Recently I learnt that $$\DeclareMathOperator{\diam}{diam}\DeclareMathOperator{\per}{per}\DeclareMathOperator{\area}{area} \inf\frac{\diam(C)(\per(C)-2\diam(C))}{\area(C)}=0$$ where the infimum is taken over all plane convex bodies $C$ (say, with non-zero area). In other words, there is no non-trivial (with $c>0$) inequality of the form $$\diam(C)(\per(C)-2\diam(C))\geq c\cdot \area(C),$$ that would hold for all $C$.

Now I'm wondering about inequalities of the form $$\diam(C)(\per(C)-(2-\epsilon)\diam(C))\geq c_{\epsilon}\cdot \area(C)$$ for $\epsilon>0$. Clearly, such an inequality is true for $c_\epsilon=\frac{4\epsilon}{\pi}$ (since $\per(C)\geq2\diam(C)$ and $\diam(C)^2\geq4/\pi\cdot \area(C)$).

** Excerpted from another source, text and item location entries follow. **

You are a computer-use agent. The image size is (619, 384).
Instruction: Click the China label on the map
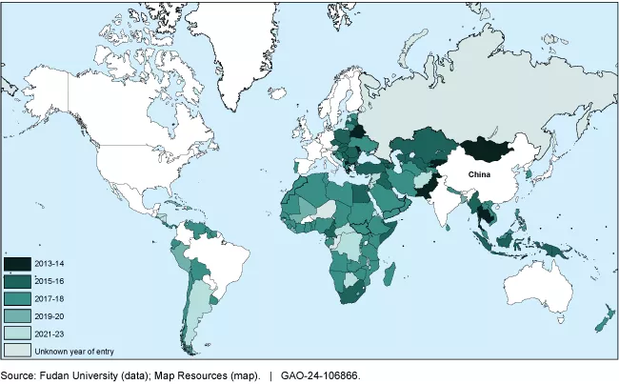coord(479,174)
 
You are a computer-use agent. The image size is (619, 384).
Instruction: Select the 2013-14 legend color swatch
coord(18,264)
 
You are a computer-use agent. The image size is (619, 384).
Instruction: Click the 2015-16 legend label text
coord(50,281)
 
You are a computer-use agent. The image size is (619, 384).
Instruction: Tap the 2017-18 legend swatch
coord(18,298)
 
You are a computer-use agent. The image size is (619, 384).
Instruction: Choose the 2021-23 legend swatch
coord(18,333)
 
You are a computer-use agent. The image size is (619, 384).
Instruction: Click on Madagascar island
coord(389,276)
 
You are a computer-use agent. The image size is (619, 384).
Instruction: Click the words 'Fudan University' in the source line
coord(75,375)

The question is: what is the best $c_{\epsilon}$ for which the inequality holds? When would equality be achieved (it might depend on $\epsilon$)?

Answer 1

Let us call a circular segment a thing like this: (| : https://en.wikipedia.org/wiki/Circular_segment

I think that the best possible constant will be achieved on doubled circular segments, i.e. things like this : ()

Indeed suppose you fix the area and diameter of you domain, and try to minimise its perimeter. Then the diameter cuts your domain into two halves. If you fix the area of one half (and minimise its perimiter), then this is a classical fact that half will be a circular segment (|.

So one juts needs to take all the formulas from wiki (on the area and perimeter of circular segments) and find the minimum.